▶ [Stated goal 1] Reproduce unchanged the entries between the lines holding "Viewport: 832px width, 534px" and "Action: click(429, 47)", inclusive, and include no other lines.

I spent much of the last three years working and traveling across the Middle East and Asia in one of the most unique and fulfilling experiences of my life.
Not only did my journey require me to question and adjust a range of values and perceptions which for long I’ve held as absolutes, but in fact it cemented my sense of “out-of-placeness,” which has become a integral part of me, being a descendant of Palestinian refugees expelled from their homes in Palestine nearly six decades ago. And yet, through living and visiting many countries on four continents, I came to accept that “not belonging” is no longer a limitation, but a unique position that has helped me forcefully transcend beyond stereotypes and superficialities.
However, one of many realizations that I have also aggregated is the incredible and deliberate conformity that most Third World countries are pressed to embrace, one that is unquestionably forcing the uniqueness of these cultures to disintegrate in favor of imposed and manufactured cultural alternatives.
The traditional village structure of the Arabia Gulf cultures for example, has nearly disappeared in its entirety, to be replaced by skyscrapers and housing compounds that neither represent nor relate to the cultural identities of the inhabitants. Of course it is not modernity that is on trial here, but the rash attempt to embrace Western symbols of civilization while disposing of one’s own.

[Records from a pointing dataset]
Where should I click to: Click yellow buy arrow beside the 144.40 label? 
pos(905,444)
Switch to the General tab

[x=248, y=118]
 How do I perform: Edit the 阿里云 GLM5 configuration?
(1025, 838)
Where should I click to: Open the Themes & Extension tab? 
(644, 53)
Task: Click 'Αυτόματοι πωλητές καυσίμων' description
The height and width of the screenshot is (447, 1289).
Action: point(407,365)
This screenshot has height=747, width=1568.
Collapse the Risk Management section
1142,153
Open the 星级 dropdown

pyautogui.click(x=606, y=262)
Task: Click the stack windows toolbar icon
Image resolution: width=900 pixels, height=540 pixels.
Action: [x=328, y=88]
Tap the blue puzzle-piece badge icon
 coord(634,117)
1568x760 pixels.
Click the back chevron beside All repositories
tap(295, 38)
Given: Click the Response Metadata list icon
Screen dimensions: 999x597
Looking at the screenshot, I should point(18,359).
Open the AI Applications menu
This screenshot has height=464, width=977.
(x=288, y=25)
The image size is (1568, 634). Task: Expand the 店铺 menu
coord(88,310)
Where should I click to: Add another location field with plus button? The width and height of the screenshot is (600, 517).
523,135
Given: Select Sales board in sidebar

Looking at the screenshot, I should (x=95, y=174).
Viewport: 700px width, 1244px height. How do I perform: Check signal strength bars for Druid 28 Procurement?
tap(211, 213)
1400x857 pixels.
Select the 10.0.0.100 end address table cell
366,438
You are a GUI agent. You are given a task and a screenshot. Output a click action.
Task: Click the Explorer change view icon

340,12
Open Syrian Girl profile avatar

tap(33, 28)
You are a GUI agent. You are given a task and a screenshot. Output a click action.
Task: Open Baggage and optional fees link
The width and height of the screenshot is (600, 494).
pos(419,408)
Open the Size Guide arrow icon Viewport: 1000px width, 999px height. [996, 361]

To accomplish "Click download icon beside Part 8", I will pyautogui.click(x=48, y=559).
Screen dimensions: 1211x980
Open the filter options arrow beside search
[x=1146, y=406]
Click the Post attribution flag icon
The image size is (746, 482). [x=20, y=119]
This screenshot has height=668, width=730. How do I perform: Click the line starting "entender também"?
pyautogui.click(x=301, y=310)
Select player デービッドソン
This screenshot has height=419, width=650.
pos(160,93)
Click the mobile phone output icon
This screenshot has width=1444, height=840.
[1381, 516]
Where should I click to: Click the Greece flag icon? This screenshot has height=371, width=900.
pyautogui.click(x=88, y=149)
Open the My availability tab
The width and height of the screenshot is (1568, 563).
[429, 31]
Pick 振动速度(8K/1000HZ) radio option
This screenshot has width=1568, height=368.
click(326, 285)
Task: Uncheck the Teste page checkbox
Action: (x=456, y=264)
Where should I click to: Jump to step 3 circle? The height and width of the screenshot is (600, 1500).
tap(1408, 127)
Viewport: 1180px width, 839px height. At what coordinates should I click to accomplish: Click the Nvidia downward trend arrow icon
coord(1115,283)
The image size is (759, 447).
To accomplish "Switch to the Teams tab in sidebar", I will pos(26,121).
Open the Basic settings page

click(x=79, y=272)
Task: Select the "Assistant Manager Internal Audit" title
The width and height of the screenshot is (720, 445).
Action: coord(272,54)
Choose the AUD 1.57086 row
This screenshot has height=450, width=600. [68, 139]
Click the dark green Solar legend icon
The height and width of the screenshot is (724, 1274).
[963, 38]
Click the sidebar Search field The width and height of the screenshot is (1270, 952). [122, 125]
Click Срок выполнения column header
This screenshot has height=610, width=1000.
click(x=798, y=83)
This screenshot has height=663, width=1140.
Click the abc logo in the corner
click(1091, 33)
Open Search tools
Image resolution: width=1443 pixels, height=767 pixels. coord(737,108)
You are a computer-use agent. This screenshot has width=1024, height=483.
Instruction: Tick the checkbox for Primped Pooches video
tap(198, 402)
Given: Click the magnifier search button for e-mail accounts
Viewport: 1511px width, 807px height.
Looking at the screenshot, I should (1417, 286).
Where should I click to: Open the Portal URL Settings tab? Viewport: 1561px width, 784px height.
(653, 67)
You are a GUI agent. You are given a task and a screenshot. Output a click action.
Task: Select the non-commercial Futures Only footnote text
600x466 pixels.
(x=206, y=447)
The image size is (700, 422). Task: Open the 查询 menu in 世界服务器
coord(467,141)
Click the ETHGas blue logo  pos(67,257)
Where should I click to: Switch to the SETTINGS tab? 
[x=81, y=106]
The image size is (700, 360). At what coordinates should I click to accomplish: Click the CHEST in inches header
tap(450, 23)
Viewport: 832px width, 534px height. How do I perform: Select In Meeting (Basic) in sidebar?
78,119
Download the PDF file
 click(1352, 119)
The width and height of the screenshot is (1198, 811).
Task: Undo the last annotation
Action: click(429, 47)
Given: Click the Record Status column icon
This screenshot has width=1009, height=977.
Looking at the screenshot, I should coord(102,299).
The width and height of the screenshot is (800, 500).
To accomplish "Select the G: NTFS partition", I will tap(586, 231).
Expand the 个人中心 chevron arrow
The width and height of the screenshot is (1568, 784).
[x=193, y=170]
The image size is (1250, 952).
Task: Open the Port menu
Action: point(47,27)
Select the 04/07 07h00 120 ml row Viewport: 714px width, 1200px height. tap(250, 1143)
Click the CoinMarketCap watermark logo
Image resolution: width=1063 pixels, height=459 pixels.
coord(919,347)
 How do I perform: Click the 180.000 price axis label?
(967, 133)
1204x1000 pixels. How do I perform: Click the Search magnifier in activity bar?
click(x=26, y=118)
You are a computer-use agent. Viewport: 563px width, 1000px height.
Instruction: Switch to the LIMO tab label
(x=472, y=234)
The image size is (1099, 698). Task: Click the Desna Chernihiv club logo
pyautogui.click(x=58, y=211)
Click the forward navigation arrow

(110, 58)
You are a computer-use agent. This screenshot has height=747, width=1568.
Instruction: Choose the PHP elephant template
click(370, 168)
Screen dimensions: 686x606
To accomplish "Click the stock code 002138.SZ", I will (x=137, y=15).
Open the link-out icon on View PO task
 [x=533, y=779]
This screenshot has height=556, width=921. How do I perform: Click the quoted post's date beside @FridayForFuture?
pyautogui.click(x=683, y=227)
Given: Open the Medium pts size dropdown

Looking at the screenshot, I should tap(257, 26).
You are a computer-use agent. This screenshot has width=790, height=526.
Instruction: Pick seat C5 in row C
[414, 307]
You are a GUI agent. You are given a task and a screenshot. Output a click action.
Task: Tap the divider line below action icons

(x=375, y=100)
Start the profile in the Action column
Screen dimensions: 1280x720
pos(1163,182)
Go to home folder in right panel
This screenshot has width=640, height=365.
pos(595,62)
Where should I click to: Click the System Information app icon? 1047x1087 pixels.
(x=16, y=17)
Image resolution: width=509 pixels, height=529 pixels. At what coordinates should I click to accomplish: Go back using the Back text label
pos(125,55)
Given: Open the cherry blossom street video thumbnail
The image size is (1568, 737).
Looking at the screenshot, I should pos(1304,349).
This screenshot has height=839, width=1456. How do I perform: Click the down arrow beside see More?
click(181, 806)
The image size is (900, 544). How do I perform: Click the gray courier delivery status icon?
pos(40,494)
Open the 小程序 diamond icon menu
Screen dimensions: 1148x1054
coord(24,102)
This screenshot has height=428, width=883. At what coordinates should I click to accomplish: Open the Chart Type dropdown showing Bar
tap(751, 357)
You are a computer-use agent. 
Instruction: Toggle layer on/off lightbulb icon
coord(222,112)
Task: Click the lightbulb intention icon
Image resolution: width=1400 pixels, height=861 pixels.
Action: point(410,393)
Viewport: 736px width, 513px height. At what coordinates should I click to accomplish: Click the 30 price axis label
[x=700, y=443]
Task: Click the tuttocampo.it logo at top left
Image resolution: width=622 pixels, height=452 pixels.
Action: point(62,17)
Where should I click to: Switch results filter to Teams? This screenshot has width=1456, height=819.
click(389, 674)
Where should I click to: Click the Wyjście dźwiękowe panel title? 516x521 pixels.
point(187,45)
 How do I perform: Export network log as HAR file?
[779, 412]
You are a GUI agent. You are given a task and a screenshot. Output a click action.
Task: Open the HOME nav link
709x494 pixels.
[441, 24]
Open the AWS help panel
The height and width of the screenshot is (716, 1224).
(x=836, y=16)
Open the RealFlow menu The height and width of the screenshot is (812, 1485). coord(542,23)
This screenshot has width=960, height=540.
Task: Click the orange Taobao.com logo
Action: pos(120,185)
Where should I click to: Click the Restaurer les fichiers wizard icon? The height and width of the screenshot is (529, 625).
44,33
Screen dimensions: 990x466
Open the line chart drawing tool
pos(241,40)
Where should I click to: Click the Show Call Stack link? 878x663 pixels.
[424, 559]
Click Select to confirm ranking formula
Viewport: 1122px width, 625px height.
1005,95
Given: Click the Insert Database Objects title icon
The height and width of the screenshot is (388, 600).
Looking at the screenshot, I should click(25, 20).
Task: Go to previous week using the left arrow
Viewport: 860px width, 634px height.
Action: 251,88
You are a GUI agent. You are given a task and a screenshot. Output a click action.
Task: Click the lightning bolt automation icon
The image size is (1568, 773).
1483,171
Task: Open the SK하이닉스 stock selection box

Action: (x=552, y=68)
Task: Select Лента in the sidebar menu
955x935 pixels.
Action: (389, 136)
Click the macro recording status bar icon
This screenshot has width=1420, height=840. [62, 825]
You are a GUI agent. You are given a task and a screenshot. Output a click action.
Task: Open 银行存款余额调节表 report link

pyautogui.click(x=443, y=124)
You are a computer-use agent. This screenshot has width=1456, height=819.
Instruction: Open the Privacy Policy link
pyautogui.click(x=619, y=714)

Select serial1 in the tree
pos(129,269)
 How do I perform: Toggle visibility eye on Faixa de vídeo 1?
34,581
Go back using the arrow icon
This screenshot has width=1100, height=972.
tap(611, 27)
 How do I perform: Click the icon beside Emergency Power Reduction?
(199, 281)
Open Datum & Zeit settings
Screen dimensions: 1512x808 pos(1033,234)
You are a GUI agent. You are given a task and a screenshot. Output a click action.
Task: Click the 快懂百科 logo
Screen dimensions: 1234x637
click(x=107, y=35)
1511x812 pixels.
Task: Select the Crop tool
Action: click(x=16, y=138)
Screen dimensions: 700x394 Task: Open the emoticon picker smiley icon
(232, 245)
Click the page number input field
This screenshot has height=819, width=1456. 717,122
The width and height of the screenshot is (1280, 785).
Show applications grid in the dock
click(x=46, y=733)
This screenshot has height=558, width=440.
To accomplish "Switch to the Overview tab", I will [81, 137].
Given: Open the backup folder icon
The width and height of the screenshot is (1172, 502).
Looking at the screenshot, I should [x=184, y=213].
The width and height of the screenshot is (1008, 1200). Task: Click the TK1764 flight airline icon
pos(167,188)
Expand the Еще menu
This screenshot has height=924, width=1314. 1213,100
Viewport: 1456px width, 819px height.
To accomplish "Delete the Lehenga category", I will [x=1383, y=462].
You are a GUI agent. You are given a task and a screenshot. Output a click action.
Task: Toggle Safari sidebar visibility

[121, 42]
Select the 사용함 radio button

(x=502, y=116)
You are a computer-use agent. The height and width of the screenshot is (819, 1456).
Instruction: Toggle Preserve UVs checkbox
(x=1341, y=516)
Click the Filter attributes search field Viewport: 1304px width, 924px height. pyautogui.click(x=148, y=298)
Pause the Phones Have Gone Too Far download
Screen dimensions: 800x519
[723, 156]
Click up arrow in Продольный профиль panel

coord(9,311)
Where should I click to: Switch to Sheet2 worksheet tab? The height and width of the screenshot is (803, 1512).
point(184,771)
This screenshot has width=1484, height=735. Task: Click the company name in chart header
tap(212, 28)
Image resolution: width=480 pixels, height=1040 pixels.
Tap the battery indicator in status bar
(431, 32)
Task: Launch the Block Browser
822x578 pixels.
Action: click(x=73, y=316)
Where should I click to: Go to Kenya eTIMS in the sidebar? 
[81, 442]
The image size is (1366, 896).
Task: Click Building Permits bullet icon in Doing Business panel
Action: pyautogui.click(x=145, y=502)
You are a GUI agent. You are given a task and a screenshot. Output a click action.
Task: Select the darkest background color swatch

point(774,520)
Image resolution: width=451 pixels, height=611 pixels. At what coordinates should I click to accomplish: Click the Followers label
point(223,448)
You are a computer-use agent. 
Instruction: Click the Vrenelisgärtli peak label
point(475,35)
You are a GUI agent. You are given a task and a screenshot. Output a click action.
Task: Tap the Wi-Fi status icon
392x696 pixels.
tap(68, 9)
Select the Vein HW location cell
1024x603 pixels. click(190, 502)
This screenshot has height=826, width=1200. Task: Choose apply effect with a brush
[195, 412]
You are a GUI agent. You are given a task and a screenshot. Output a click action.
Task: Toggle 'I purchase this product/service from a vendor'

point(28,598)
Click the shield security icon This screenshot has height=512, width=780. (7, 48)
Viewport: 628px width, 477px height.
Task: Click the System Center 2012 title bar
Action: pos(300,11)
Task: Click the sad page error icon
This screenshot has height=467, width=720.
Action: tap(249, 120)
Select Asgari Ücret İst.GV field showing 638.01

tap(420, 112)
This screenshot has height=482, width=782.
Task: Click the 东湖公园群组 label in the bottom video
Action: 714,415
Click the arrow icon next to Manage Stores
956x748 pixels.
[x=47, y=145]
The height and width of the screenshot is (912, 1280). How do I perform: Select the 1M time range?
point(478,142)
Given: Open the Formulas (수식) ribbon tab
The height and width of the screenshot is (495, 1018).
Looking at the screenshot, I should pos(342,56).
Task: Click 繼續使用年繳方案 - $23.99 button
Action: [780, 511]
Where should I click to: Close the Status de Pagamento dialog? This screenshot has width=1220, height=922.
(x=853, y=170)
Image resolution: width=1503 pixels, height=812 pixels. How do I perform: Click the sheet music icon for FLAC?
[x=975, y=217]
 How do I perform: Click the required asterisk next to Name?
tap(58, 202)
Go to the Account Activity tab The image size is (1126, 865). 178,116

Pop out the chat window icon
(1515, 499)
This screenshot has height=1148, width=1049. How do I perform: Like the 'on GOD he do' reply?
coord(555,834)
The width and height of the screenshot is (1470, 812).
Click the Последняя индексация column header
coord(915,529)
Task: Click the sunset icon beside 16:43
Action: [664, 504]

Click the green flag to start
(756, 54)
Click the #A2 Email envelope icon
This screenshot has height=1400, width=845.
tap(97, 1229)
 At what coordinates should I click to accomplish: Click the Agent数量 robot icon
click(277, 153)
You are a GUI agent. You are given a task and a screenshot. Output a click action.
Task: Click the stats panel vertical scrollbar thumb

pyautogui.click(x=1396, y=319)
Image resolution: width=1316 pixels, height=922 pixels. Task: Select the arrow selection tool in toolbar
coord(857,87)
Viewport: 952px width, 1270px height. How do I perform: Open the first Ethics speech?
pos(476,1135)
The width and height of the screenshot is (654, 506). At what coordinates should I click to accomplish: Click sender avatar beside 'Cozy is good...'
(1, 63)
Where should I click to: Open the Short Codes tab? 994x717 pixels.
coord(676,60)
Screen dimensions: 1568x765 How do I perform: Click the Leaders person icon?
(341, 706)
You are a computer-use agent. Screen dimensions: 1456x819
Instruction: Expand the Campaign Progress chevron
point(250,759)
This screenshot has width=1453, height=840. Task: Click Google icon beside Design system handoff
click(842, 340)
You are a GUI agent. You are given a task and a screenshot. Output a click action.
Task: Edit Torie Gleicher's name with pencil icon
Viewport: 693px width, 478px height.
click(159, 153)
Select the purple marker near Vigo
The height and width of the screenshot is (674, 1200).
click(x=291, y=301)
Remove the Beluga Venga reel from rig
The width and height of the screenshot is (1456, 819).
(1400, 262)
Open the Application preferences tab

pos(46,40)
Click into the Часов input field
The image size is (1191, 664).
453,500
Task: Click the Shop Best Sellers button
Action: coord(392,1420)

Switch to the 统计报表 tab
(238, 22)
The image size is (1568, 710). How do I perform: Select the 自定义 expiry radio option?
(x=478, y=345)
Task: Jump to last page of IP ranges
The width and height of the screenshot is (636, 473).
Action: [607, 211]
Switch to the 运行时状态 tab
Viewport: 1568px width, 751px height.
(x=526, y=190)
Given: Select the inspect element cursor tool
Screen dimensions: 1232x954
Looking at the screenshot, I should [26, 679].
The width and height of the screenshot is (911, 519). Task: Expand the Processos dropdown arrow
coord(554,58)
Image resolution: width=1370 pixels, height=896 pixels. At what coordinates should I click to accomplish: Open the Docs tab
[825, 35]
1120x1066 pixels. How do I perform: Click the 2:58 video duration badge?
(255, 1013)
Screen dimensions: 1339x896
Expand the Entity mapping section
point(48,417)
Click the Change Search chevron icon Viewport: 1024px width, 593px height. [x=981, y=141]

▶ [Stated goal 2]
Answer these questions from the travel essay:
(a) How much time did the writer spend working and traveling across the Middle East and Asia?
(b) About how long ago were the writer's forebears expelled from their homes in Palestine?
(c) What has replaced the traditional village structure of the Gulf cultures?

▶ [Written reply 1]
Viewport: 832px width, 534px height. How do I perform: Select In Meeting (Basic) in sidebar?
78,119
Download the PDF file
 click(1352, 119)
The width and height of the screenshot is (1198, 811).
Task: Undo the last annotation
Action: click(429, 47)

▶ [Written reply 2]
(a) Much of the last three years.
(b) Nearly six decades ago.
(c) Skyscrapers and housing compounds.